__Excerpt provided__.
══════

Re: Sync Rep v19

From: Yeb Havinga <yebhavinga(at)gmail(dot)com>
To: Simon Riggs <simon(at)2ndQuadrant(dot)com>
Cc: pgsql-hackers(at)postgresql(dot)org
Subject: Re: Sync Rep v19
Date: 2011-03-04 11:24:06
Message-ID: 4D70CBD6.2020004@gmail.com
Views: Raw Message | Whole Thread | Download mbox | Resend email
Thread:
Lists: pgsql-hackers

On 2011-03-03 11:53, Simon Riggs wrote:
> Latest version of Sync Rep, which includes substantial internal changes
> and simplifications from previous version. (25-30 changes).
Testing more with the post v19 version from github with HEAD

commit 009875662e1b47012e1f4b7d30eb9e238d1937f6
Author: Simon Riggs <simon(at)2ndquadrant(dot)com>
Date: Fri Mar 4 06:13:43 2011 +0000

Allow SIGTERM messages in ProcessInterrupts() even when interrupts are
held, if WaitingForSyncRep

1) unexpected behaviour
- master has synchronous_standby_names = 'standby1,standby2,standby3'
- standby with 'standby2' connects first.

══════

__Recorded information__.

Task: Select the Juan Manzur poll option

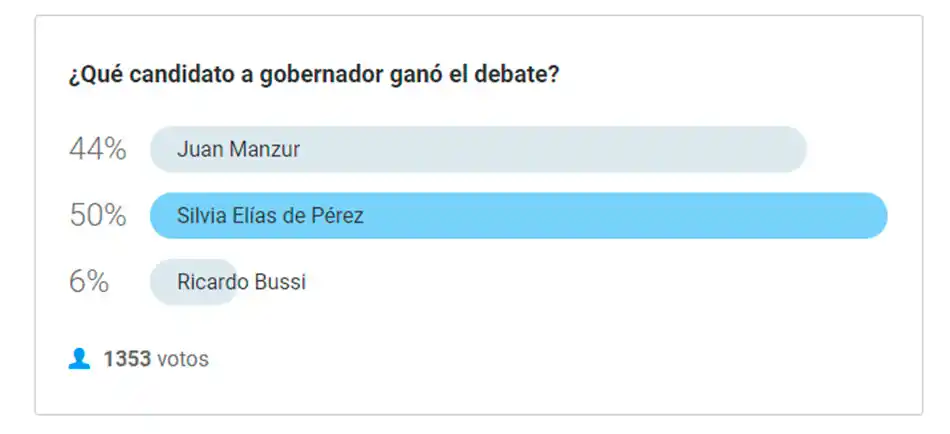Action: (478, 150)
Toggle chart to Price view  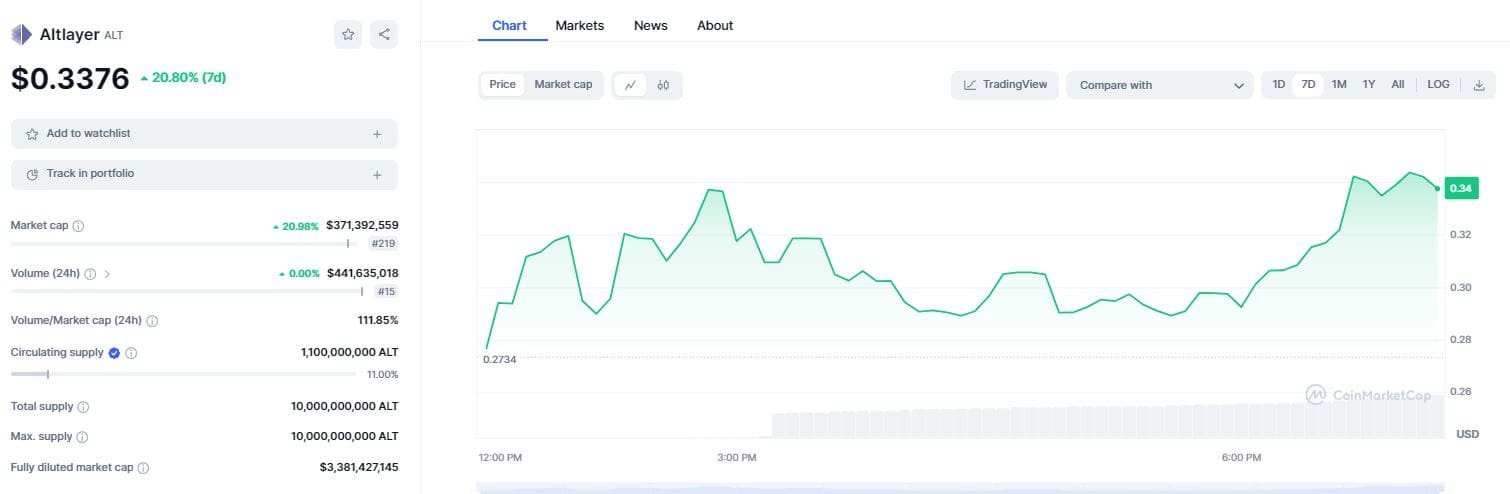click(502, 85)
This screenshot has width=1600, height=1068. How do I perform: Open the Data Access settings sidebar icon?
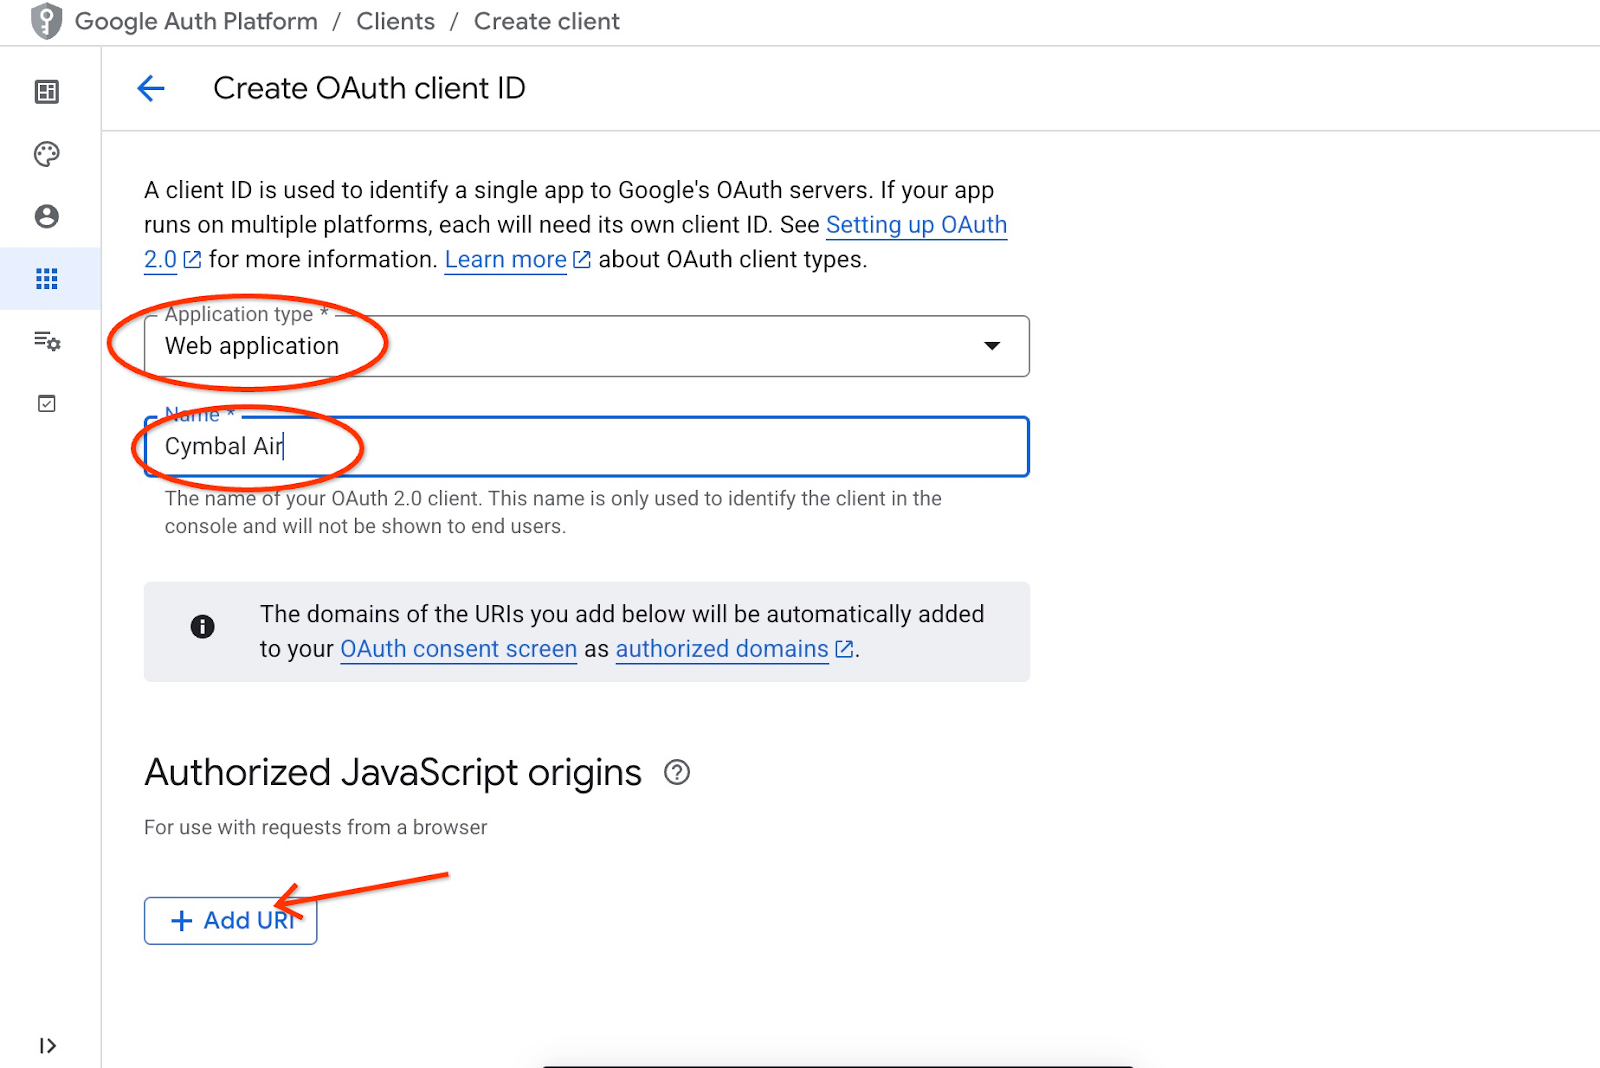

══════

__Problem details__.
Retype the passage of the Sync Rep v19 post above, between "commit 009875662e1b47012e1f4b7d30eb9e238d1937f6" and "with 'standby2' connects first.", inclusive.

__Task solution__.
commit 009875662e1b47012e1f4b7d30eb9e238d1937f6
Author: Simon Riggs <simon(at)2ndquadrant(dot)com>
Date: Fri Mar 4 06:13:43 2011 +0000

Allow SIGTERM messages in ProcessInterrupts() even when interrupts are
held, if WaitingForSyncRep

1) unexpected behaviour
- master has synchronous_standby_names = 'standby1,standby2,standby3'
- standby with 'standby2' connects first.